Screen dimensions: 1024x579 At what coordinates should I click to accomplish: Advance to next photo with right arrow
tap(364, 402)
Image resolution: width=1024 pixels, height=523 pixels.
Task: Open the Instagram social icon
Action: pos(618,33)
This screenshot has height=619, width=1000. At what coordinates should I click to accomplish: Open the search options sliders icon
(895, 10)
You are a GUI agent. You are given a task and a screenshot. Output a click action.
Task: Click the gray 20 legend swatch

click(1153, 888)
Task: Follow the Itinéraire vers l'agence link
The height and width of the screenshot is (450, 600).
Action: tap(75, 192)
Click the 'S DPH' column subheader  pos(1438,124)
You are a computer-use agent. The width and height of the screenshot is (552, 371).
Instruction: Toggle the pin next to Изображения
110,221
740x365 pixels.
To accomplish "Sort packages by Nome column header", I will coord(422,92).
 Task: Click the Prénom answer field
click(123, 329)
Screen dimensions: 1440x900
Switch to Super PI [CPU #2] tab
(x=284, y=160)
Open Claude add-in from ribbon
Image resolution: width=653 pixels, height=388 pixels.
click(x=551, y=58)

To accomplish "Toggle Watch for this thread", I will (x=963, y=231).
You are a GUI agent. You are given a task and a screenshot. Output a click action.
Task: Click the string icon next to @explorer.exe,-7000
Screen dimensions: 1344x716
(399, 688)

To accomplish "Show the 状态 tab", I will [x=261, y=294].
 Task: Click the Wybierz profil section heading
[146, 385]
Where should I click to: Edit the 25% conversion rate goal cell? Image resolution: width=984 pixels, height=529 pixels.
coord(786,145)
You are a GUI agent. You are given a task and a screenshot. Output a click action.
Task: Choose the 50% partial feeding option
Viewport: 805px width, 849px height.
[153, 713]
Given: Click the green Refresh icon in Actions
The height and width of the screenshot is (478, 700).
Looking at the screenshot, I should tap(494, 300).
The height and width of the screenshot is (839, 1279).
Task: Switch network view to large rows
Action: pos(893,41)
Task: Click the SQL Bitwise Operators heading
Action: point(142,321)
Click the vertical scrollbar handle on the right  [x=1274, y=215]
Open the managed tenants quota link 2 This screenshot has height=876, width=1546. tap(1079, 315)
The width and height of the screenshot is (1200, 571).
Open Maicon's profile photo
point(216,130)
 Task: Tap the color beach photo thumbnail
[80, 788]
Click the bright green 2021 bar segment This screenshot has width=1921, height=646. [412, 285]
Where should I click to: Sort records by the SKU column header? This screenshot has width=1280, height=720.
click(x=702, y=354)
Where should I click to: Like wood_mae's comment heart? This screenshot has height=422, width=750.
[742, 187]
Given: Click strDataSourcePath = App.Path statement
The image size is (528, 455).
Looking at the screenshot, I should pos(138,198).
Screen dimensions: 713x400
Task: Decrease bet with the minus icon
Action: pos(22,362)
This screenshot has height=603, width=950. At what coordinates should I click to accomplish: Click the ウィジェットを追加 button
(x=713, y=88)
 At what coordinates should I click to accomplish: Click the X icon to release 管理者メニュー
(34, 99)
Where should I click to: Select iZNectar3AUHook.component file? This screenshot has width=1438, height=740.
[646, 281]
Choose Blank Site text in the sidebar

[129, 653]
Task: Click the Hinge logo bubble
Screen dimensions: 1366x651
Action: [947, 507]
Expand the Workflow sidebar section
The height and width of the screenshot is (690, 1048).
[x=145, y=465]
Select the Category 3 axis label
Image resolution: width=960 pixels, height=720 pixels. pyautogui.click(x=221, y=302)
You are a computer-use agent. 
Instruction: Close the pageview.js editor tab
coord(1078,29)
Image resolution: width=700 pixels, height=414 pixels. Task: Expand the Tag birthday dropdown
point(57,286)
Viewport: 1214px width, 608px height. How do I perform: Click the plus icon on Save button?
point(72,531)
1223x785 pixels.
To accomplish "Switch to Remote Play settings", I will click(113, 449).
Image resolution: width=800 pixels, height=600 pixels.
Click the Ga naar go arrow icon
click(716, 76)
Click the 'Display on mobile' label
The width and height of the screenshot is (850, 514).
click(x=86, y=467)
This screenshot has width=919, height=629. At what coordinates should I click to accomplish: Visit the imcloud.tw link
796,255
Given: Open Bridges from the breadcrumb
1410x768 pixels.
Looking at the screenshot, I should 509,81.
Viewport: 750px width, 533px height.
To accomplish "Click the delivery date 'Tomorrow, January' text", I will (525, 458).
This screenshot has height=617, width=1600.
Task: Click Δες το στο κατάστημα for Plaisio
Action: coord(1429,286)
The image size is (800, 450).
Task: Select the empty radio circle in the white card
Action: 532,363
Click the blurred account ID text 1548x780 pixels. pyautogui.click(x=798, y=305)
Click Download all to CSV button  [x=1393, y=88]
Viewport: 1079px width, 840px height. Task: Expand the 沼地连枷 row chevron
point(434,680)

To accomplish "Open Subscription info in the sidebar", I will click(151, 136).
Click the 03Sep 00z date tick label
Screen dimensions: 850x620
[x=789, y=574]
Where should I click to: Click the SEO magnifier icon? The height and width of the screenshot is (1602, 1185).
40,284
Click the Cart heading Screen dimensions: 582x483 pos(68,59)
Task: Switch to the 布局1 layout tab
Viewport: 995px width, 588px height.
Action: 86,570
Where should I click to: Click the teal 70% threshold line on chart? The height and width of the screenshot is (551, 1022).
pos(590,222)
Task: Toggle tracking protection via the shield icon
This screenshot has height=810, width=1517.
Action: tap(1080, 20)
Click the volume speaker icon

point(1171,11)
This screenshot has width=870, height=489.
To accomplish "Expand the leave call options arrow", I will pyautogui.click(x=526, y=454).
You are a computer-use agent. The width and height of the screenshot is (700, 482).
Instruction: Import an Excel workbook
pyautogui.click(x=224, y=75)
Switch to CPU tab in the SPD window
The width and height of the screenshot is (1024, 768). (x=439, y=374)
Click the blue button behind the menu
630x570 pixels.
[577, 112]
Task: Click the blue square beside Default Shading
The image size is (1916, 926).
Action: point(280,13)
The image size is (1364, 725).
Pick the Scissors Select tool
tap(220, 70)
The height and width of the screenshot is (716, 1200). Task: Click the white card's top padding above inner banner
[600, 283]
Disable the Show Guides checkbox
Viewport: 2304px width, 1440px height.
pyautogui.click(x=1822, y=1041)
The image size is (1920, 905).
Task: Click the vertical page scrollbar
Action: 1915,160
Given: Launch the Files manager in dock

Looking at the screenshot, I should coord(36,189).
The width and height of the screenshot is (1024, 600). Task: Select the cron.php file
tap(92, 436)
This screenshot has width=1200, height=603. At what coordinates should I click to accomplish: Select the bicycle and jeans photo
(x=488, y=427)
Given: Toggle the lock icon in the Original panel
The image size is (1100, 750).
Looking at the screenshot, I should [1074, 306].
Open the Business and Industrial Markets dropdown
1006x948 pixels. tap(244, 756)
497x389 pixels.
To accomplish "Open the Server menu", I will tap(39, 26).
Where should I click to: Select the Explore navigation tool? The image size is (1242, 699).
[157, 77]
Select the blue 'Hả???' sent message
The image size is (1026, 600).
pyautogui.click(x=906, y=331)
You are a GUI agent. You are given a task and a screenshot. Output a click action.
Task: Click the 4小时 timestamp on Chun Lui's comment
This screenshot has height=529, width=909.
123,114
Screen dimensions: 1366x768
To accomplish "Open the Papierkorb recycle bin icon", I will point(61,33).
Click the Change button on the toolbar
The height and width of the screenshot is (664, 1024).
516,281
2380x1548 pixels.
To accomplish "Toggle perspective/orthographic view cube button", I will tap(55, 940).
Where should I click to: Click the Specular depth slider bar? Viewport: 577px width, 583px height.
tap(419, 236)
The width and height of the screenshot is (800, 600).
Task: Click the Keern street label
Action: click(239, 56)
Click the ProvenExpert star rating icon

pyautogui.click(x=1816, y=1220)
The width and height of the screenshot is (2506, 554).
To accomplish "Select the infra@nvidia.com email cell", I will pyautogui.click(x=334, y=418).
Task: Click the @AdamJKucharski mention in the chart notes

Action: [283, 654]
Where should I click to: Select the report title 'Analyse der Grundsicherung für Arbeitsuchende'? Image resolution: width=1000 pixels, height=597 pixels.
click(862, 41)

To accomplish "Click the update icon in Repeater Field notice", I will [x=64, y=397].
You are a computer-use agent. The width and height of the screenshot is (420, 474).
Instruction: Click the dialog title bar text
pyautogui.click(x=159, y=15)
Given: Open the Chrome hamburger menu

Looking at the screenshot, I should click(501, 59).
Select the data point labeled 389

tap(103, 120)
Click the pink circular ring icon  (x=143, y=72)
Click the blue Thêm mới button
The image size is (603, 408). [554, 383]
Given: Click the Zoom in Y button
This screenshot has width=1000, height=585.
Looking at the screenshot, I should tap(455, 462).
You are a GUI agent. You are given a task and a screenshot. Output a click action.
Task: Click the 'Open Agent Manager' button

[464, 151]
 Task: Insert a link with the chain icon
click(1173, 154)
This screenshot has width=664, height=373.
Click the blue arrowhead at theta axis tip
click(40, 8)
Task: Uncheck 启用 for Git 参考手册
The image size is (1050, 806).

□ □ □ □ □

### [WHAT YOU ARE ASKED TO DO]
Copy out the data above word for word, starting at its first line and ending with the line that contains "Task: Click the string".

### [EXERCISE OUTPUT]
Screen dimensions: 1024x579 At what coordinates should I click to accomplish: Advance to next photo with right arrow
tap(364, 402)
Image resolution: width=1024 pixels, height=523 pixels.
Task: Open the Instagram social icon
Action: pos(618,33)
This screenshot has height=619, width=1000. At what coordinates should I click to accomplish: Open the search options sliders icon
(895, 10)
You are a GUI agent. You are given a task and a screenshot. Output a click action.
Task: Click the gray 20 legend swatch

click(1153, 888)
Task: Follow the Itinéraire vers l'agence link
The height and width of the screenshot is (450, 600).
Action: tap(75, 192)
Click the 'S DPH' column subheader  pos(1438,124)
You are a computer-use agent. The width and height of the screenshot is (552, 371).
Instruction: Toggle the pin next to Изображения
110,221
740x365 pixels.
To accomplish "Sort packages by Nome column header", I will coord(422,92).
 Task: Click the Prénom answer field
click(123, 329)
Screen dimensions: 1440x900
Switch to Super PI [CPU #2] tab
(x=284, y=160)
Open Claude add-in from ribbon
Image resolution: width=653 pixels, height=388 pixels.
click(x=551, y=58)

To accomplish "Toggle Watch for this thread", I will (x=963, y=231).
You are a GUI agent. You are given a task and a screenshot. Output a click action.
Task: Click the string icon next to @explorer.exe,-7000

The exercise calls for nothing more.